Abstract

Due to their high maneuverability and flexible deployment, unmanned aerial vehicles (UAVs) could be an alternative option for a scenario where Internet of Things (IoT) devices consume high energy to achieve the required data rate when they are far away from the terrestrial base station (BS). Therefore, this article has proposed an energy-efficient UAV-assisted IoT network where a low-altitude quad-rotor UAV provides mobile data collection service from static IoT devices. We develop a novel optimization framework that minimizes the total energy consumption of all devices by jointly optimizing the UAV’s trajectory, devices association, and respectively, transmit power allocation at every time slot while ensuring that every device should achieve a given data rate constraint.
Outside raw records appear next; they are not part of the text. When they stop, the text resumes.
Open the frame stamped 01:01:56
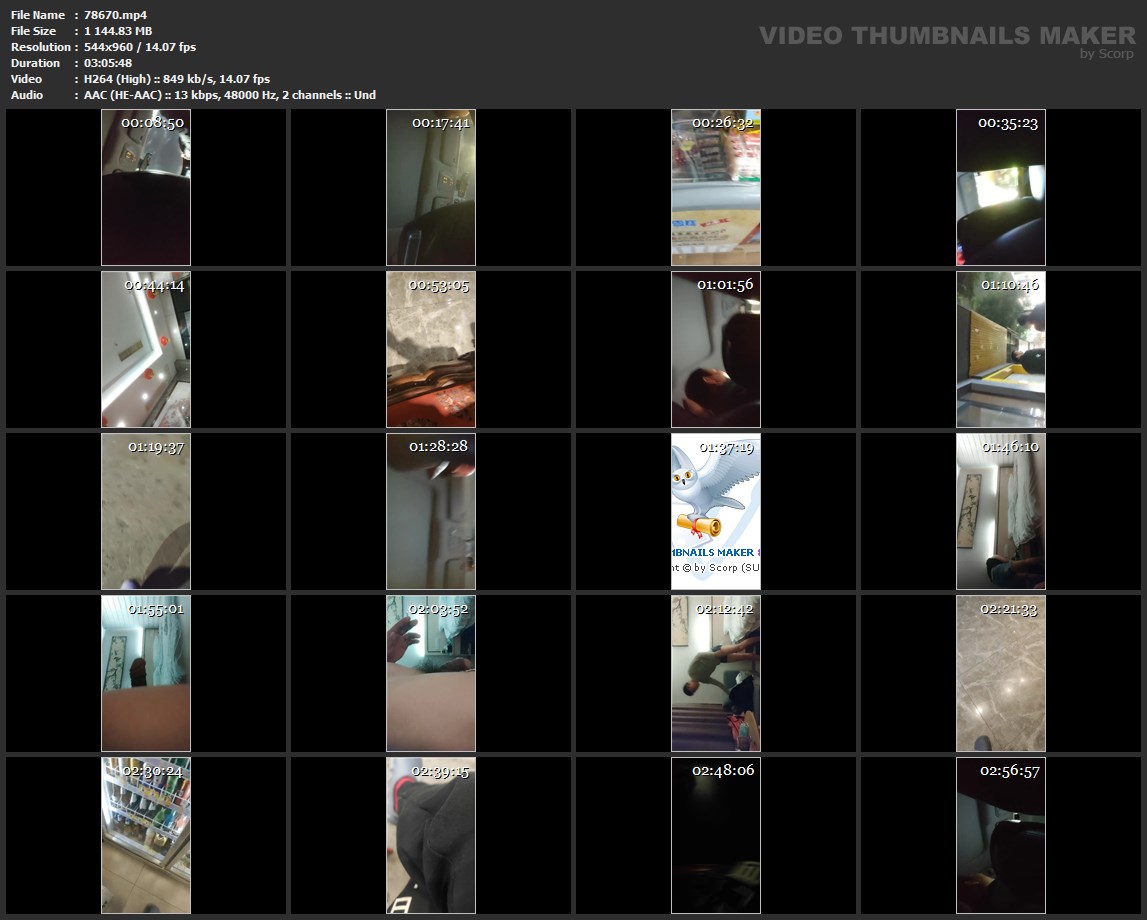This screenshot has width=1147, height=920. [x=716, y=350]
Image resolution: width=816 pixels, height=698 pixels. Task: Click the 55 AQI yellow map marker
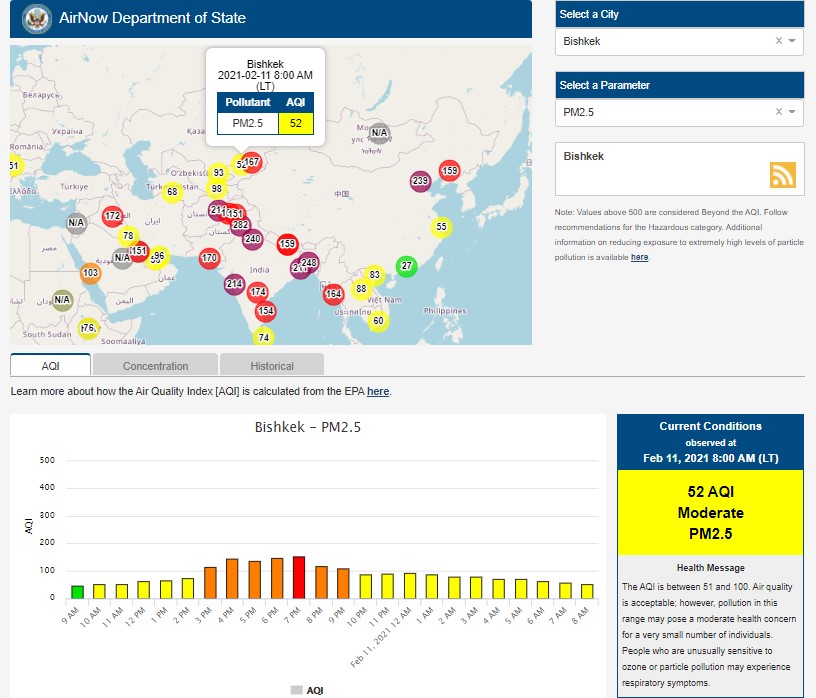click(x=441, y=227)
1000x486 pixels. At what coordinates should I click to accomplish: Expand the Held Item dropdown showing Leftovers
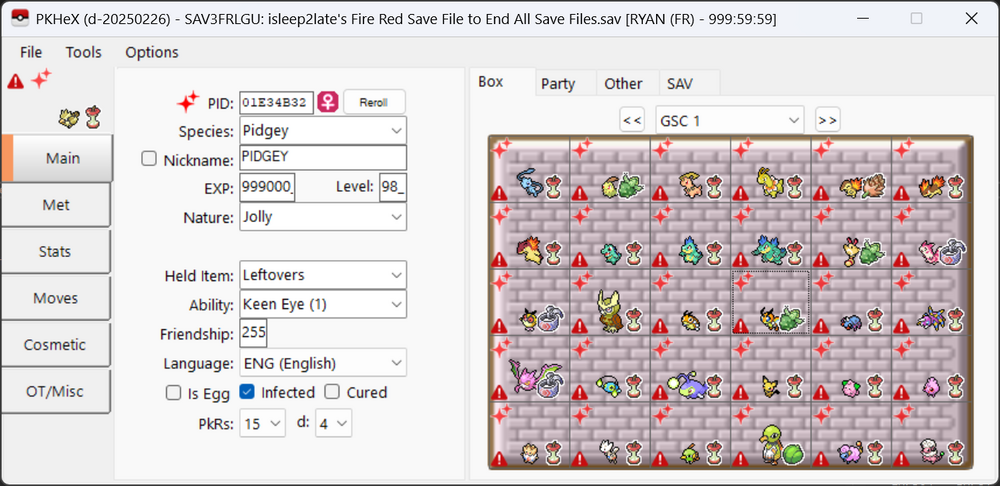coord(323,275)
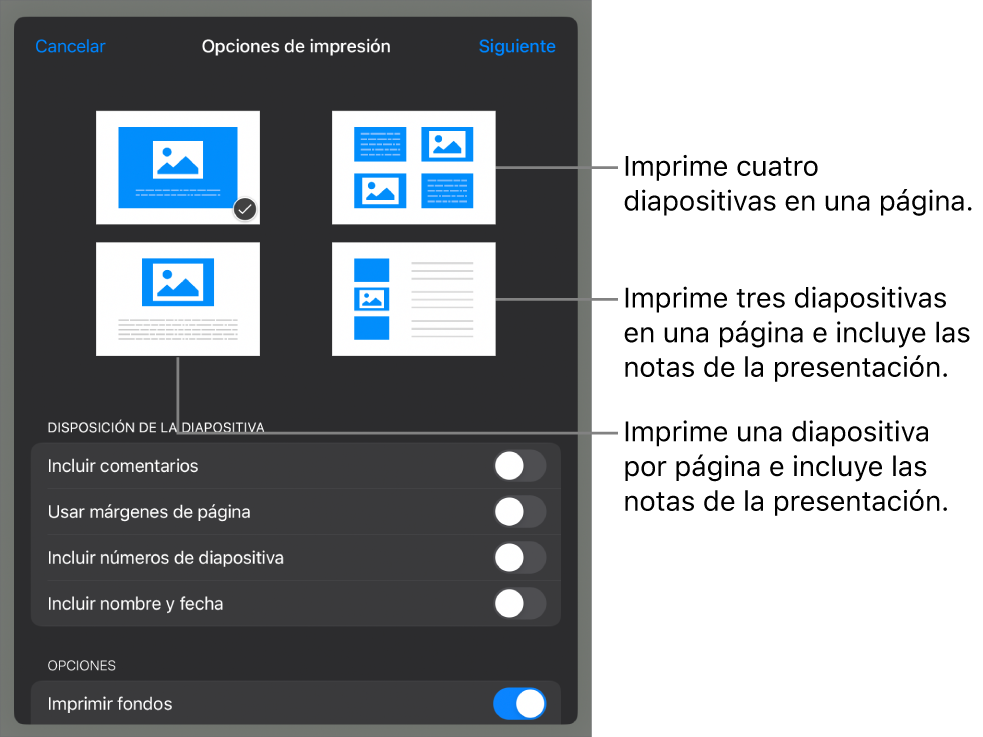The width and height of the screenshot is (983, 737).
Task: Tap Siguiente to continue printing
Action: click(517, 46)
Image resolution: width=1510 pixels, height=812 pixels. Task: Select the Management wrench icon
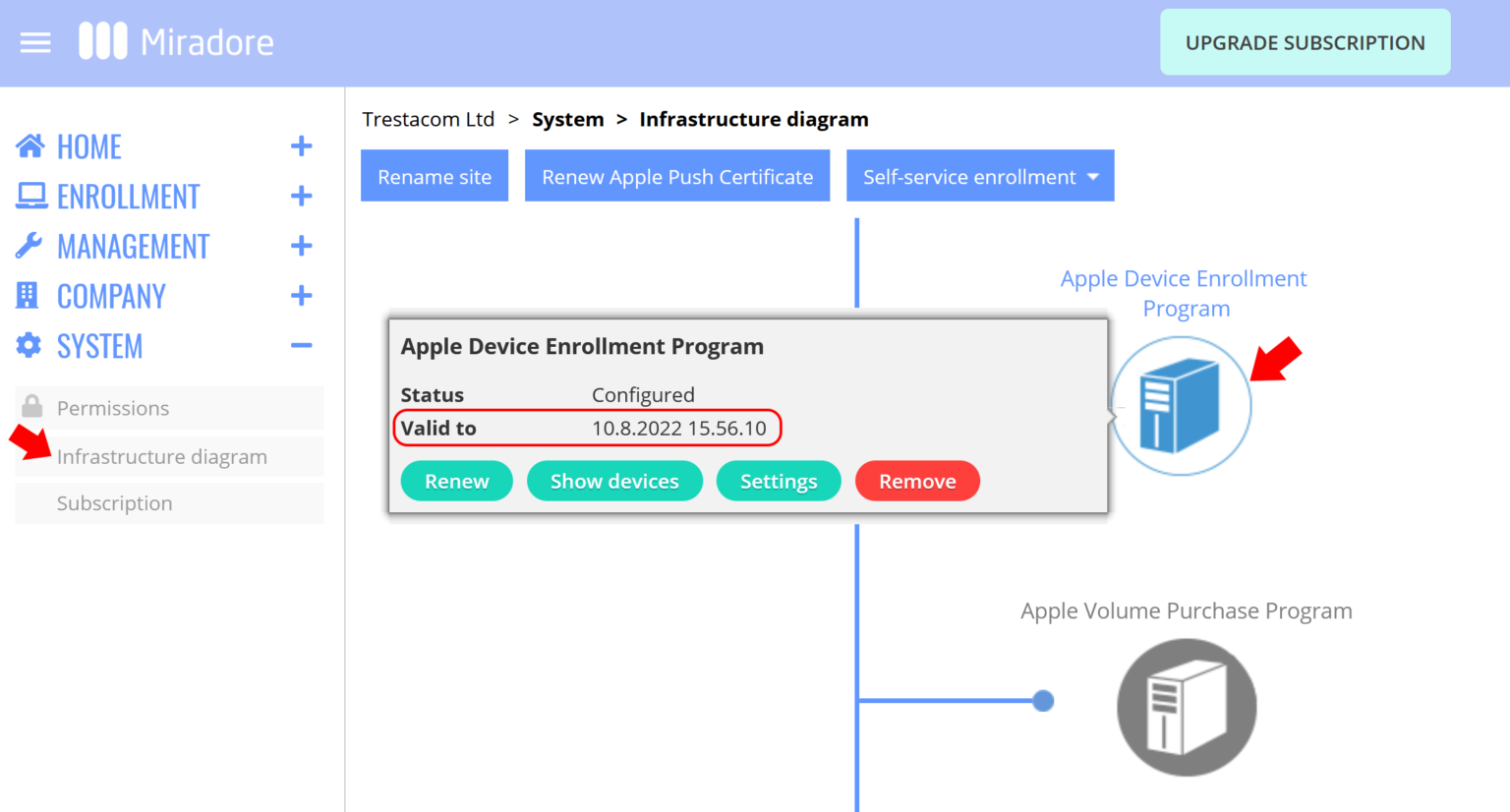30,246

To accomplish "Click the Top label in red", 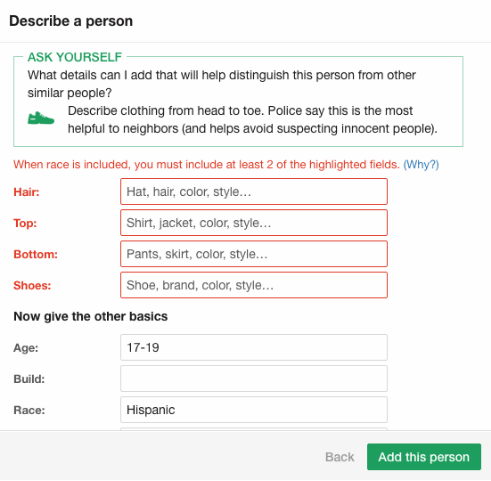I will (x=25, y=223).
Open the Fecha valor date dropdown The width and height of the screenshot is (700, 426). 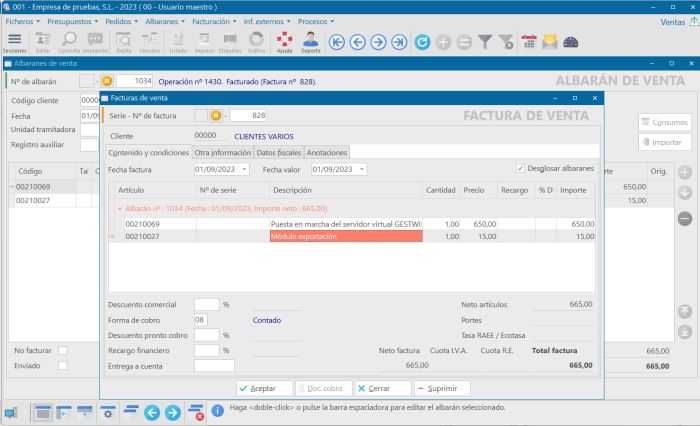tap(359, 169)
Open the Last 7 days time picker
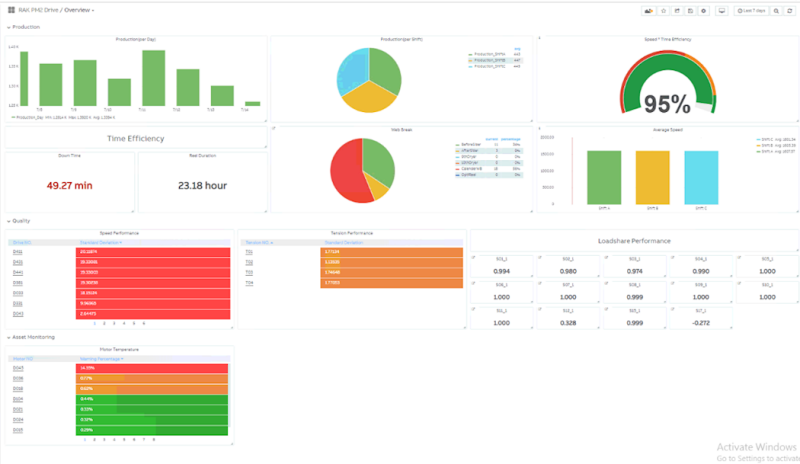The width and height of the screenshot is (800, 464). click(x=752, y=11)
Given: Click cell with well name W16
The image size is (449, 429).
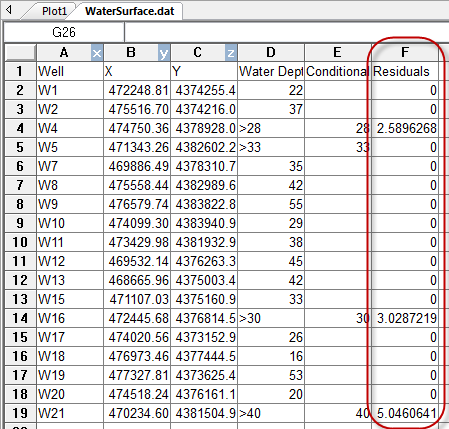Looking at the screenshot, I should 70,318.
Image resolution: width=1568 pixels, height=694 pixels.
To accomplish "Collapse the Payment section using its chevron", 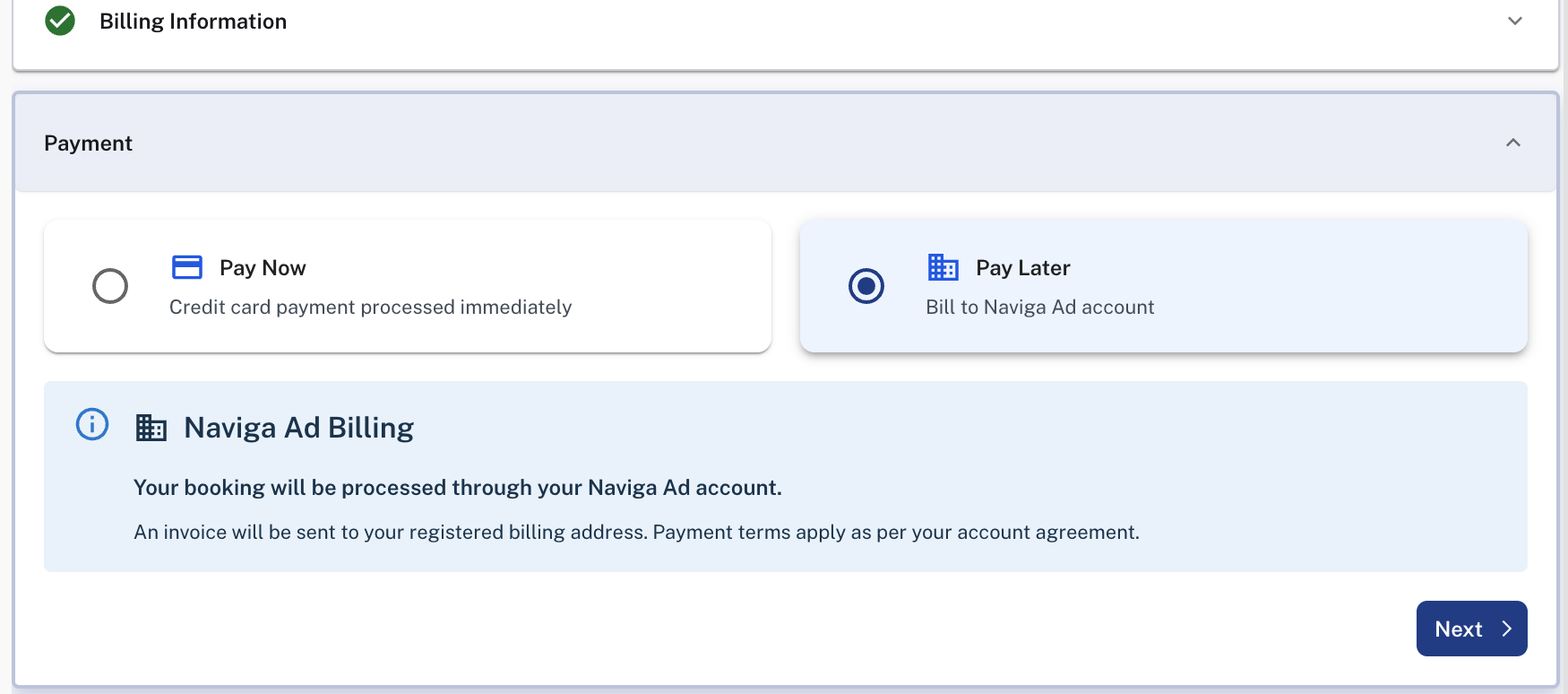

As this joint optimization problem is nonconvex and combinatorial, we adopt a reinforcement learning (RL)-based solution methodology that effectively decouples it into three individual optimization subproblems. The formulated optimization problem has transformed into a Markov decision process (MDP) where the UAV learns its trajectory according to its current state and corresponding action for maximizing the generated reward under the current policy. Finally, we conceive state–action–reward–state–action, a low complexity iterative algorithm for updating the current policy of UAV, that achieves an excellent computational complexity-optimality tradeoff. Numerical results validate the analysis and provide various insights on optimal UAV trajectory. The proposed methodology reduces the total energy consumption of all devices by 6.91%, 8.48%, and 9.94% in 80, 100, and 120 available time slots of UAV, respectively, compared to the particle swarm optimization (PSO) algorithm.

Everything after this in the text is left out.